— Stated goal —
Copy out the records word for word, from their first line through the line that contains "Action: 1062,131", with both of those lines included.

— Record set —

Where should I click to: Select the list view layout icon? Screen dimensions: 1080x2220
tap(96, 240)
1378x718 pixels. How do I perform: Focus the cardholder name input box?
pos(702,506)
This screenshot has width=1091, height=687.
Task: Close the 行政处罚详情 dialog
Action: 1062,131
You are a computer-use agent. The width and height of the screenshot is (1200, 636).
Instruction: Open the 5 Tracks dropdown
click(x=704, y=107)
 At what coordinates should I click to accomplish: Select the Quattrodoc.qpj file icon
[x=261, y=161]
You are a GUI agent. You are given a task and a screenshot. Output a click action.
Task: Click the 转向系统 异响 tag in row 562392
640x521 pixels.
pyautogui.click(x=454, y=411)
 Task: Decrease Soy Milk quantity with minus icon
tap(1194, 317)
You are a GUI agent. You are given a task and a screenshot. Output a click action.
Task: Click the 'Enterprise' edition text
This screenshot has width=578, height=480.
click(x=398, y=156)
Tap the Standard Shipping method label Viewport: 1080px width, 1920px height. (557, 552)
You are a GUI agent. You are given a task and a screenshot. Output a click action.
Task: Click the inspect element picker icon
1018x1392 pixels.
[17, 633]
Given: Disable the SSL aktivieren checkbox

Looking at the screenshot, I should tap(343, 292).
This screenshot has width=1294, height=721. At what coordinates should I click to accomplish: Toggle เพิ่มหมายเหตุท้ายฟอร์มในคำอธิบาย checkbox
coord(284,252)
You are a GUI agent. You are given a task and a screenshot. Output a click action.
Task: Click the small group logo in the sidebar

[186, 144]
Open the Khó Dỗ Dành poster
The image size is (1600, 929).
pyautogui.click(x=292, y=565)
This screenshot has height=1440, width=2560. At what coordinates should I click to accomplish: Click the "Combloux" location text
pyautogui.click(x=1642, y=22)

— Output —
Where should I click to: Select the list view layout icon? Screen dimensions: 1080x2220
tap(96, 240)
1378x718 pixels. How do I perform: Focus the cardholder name input box?
pos(702,506)
This screenshot has width=1091, height=687.
Task: Close the 行政处罚详情 dialog
Action: 1062,131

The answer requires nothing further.